Sayram/DeepSeek-R1-Distill-Qwen-1.5B-GRPO is a 1.5 billion parameter language model derived from the deepseek-ai/DeepSeek-R1-Distill-Qwen-1.5B base model. Its primary distinction lies in its specialized training for mathematical reasoning, utilizing the open-r1/OpenR1-Math-220k dataset.

Key Capabilities

Enhanced Mathematical Reasoning: The model was fine-tuned using the GRPO (Guided Reasoning Policy Optimization) method, as introduced in the DeepSeekMath paper.
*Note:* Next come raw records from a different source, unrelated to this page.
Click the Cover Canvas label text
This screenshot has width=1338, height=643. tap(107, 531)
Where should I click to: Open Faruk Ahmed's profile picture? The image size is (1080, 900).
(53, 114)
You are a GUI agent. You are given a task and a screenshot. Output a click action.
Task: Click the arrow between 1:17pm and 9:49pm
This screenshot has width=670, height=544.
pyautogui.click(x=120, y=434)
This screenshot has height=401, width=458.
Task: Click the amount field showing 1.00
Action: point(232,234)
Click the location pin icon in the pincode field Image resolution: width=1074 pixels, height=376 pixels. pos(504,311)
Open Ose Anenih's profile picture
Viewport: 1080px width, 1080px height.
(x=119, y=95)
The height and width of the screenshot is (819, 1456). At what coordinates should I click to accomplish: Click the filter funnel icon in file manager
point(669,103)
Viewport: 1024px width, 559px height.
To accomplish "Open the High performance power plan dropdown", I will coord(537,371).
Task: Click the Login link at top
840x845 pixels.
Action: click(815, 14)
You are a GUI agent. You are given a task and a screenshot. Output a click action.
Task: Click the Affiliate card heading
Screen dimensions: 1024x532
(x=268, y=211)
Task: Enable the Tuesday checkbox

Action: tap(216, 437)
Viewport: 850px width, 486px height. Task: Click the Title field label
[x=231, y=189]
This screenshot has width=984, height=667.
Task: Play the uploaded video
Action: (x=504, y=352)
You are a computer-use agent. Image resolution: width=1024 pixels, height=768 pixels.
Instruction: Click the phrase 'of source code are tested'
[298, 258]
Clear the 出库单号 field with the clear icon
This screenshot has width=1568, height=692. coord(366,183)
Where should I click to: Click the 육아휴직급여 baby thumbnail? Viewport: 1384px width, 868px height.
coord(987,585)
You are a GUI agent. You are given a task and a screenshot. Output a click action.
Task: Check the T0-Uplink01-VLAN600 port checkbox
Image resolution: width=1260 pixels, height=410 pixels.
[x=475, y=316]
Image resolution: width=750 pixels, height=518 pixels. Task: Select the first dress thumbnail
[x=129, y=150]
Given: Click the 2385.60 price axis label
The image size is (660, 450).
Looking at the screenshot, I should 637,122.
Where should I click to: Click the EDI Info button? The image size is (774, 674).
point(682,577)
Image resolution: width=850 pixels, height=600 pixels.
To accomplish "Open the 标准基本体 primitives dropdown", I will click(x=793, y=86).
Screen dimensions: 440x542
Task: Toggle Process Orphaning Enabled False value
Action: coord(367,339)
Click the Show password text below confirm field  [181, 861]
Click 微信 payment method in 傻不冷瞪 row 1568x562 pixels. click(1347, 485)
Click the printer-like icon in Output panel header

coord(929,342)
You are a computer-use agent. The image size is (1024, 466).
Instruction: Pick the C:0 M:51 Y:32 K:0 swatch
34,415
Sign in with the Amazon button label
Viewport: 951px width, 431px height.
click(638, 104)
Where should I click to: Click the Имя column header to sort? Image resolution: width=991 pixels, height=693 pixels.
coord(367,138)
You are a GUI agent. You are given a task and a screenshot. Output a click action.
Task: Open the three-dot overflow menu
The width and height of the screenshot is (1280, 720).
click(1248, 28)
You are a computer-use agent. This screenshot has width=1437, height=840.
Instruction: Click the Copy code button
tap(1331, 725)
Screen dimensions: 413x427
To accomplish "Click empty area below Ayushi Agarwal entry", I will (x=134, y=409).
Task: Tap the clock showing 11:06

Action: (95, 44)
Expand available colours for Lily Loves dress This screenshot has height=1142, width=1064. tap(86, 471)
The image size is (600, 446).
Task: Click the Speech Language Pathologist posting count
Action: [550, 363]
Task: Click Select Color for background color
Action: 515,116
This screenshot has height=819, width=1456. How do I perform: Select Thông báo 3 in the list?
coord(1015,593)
This method is designed to push the limits of mathematical problem-solving in language models.
Specialized Training: Its training on a dedicated mathematical dataset makes it particularly adept at understanding and generating responses for quantitative problems.
High Context Length: Features a substantial context window of 131072 tokens, allowing it to process and reason over lengthy mathematical descriptions and complex problem statements.

When to Use This Model

This model is particularly well-suited for applications requiring strong mathematical reasoning capabilities, such as:

Solving complex math problems.
Generating explanations for mathematical concepts.
Assisting in educational tools focused on mathematics.
Any use case where robust quantitative analysis and logical deduction are paramount.